WHAT YOU WILL DO
Would you retype the listing word for word, skipping its pictures?
┌──
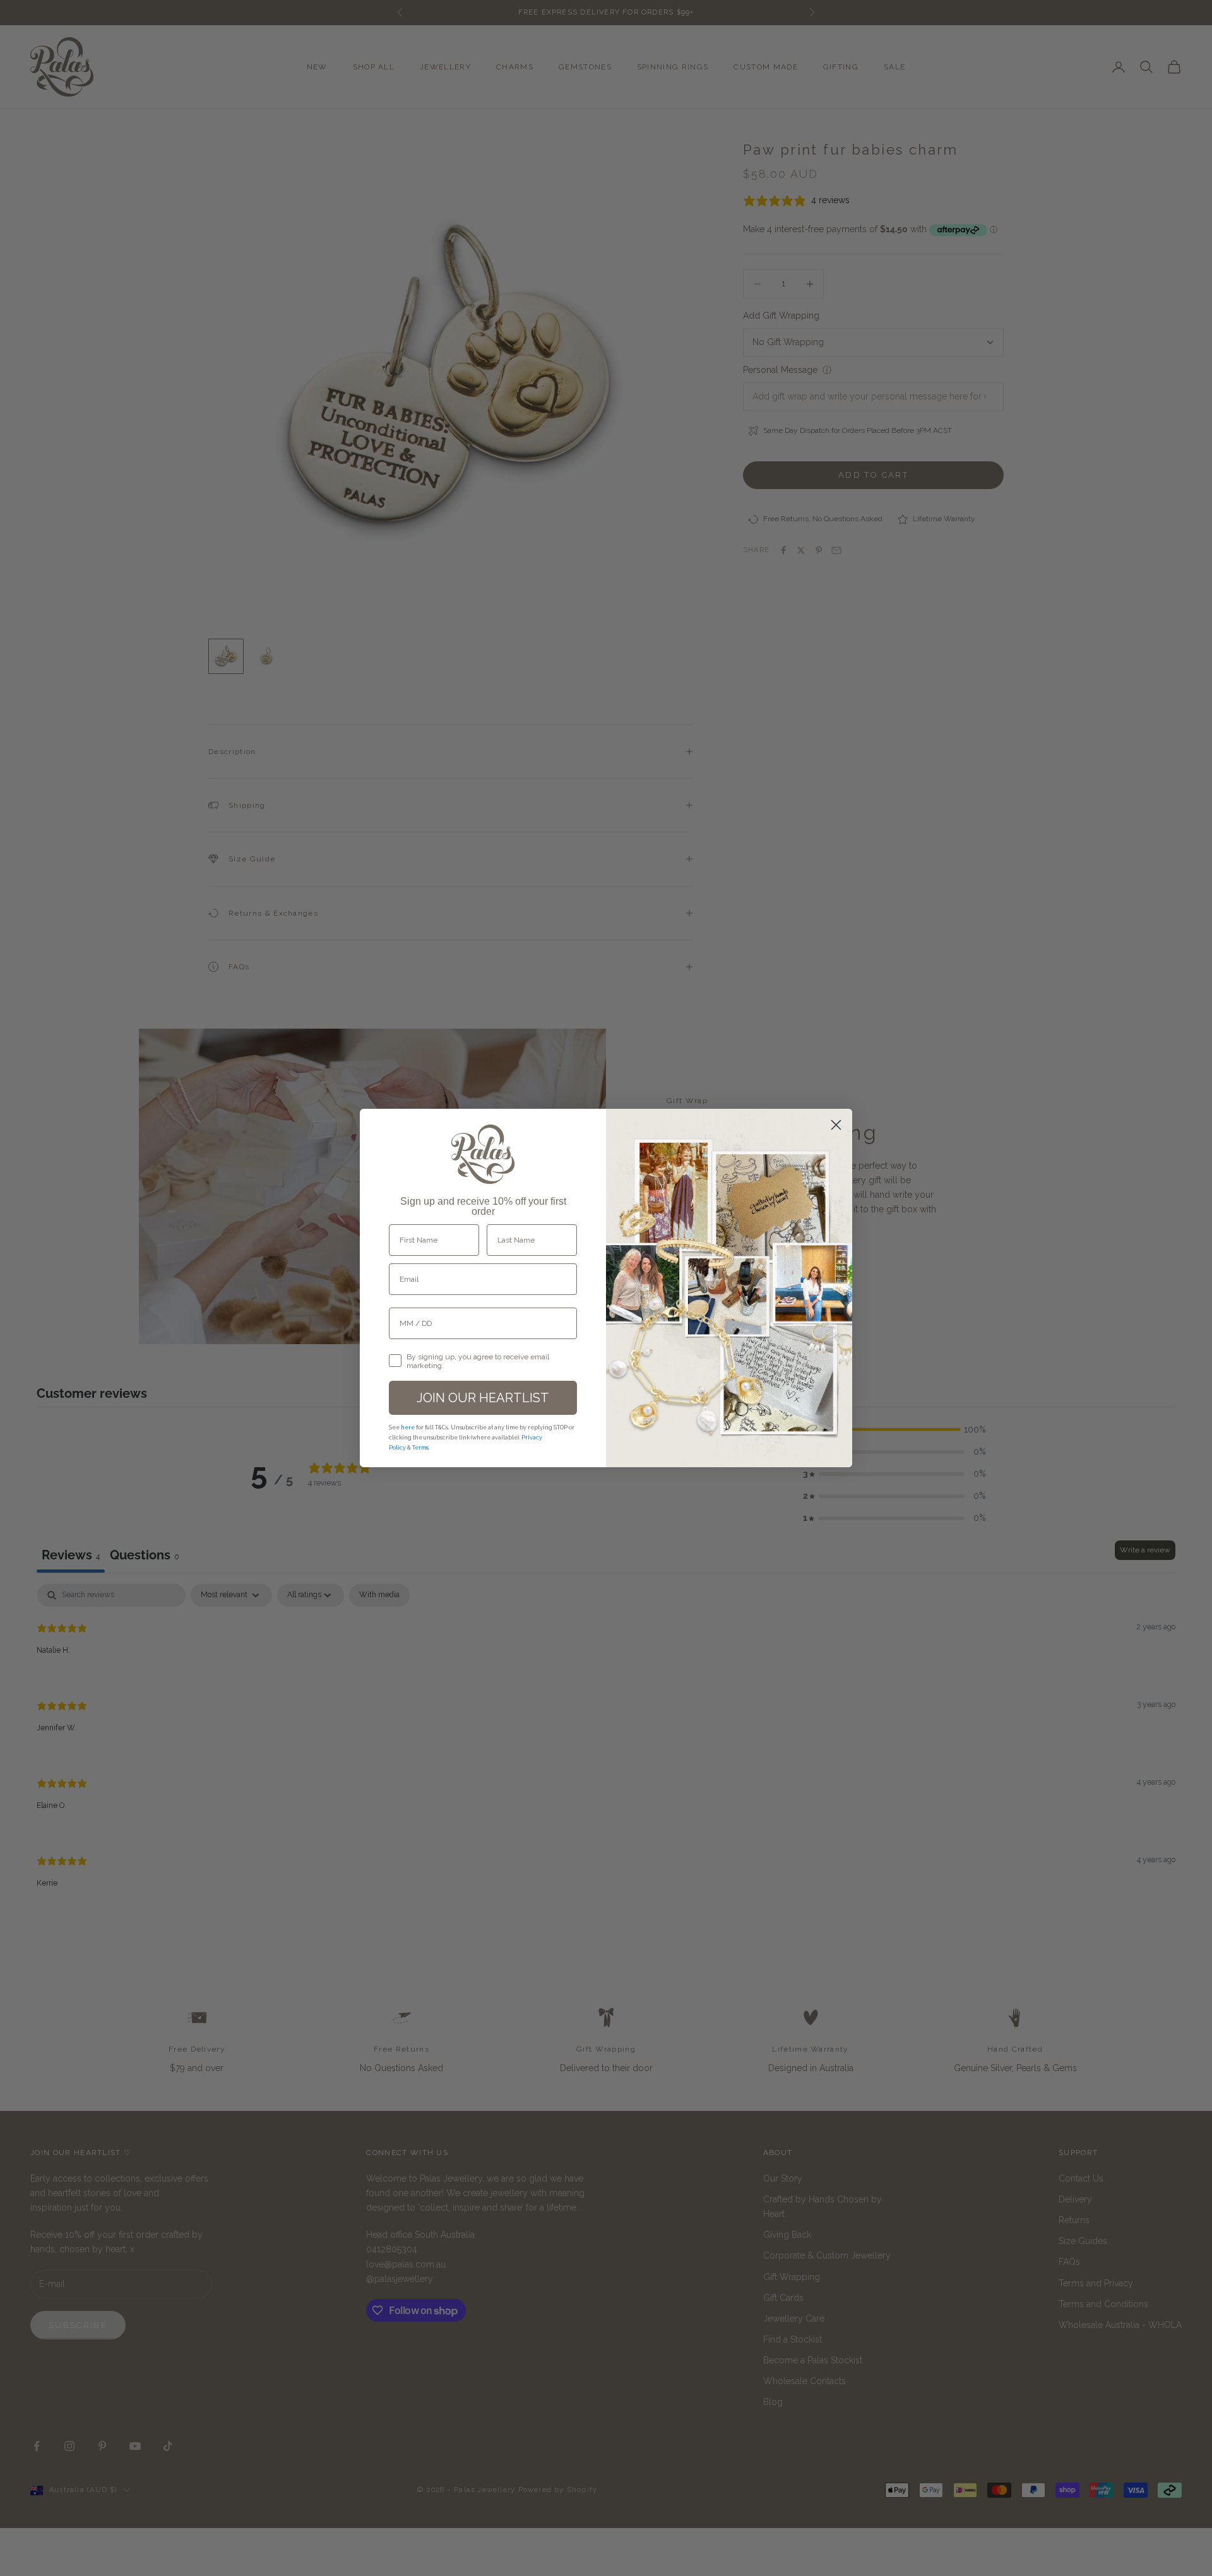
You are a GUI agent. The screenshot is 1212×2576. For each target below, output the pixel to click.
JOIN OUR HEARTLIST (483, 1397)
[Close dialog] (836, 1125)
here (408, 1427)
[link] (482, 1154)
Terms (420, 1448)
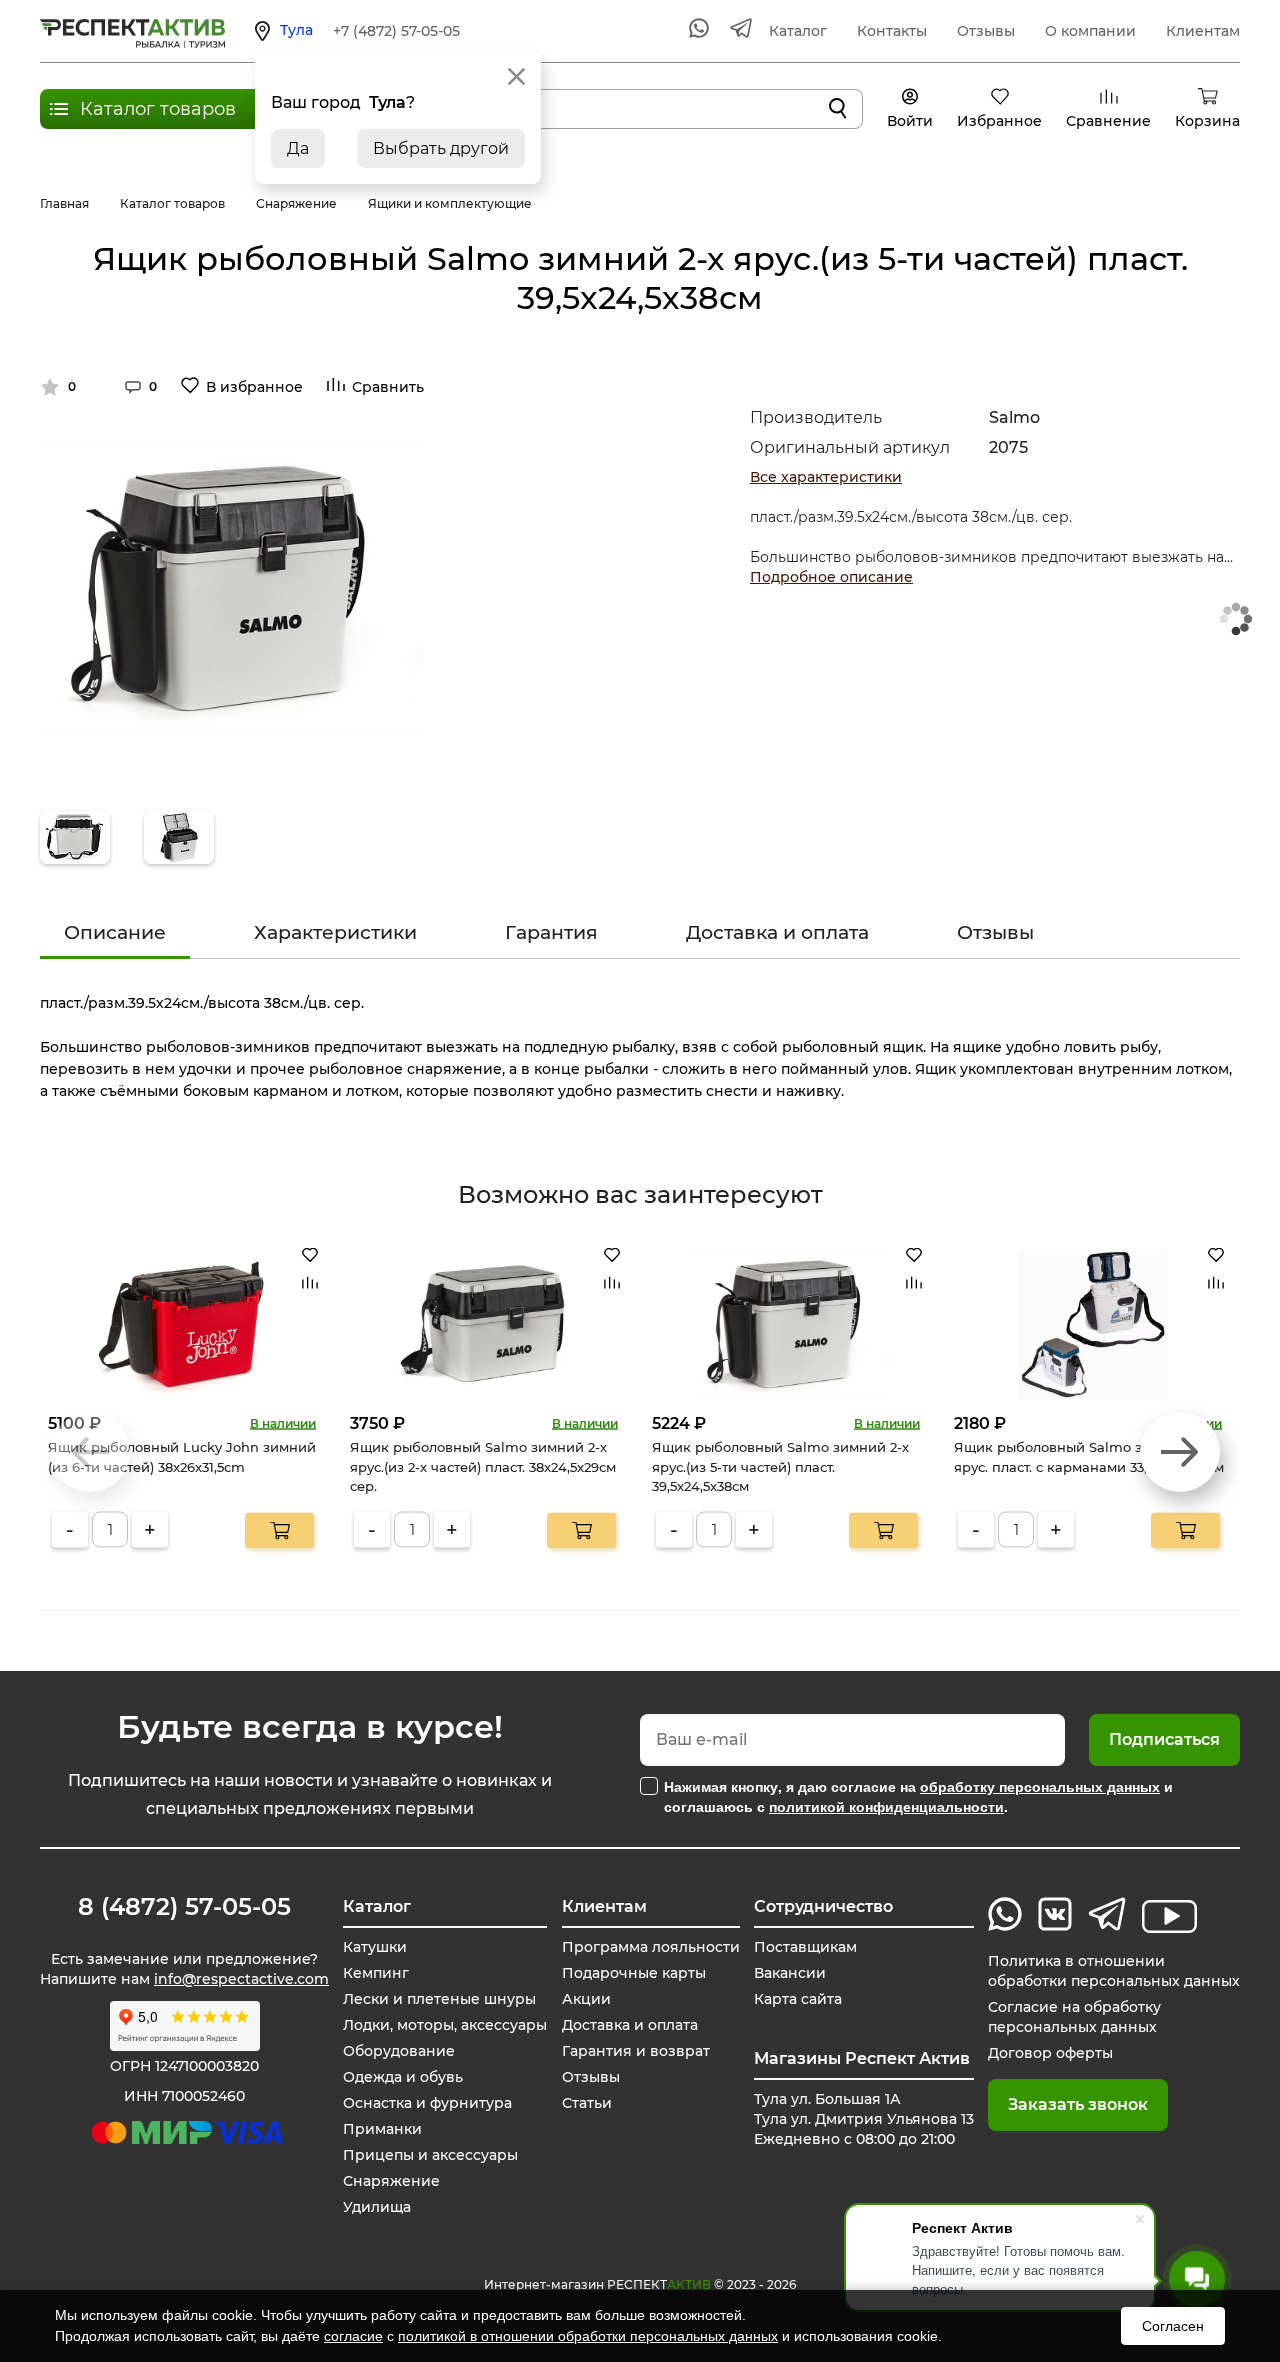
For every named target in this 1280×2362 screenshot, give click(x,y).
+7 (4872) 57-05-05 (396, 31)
└──
ANSWER TO THE EXERCISE
You are a GUI agent. The screenshot is 1212×2576. For each target below, output the pixel to click.
JOIN OUR HEARTLIST (483, 1397)
[Close dialog] (836, 1125)
here (408, 1427)
[link] (482, 1154)
Terms (420, 1448)
For every named target in this 1280×2362 screenshot, give click(x,y).
+7 (4872) 57-05-05 (396, 31)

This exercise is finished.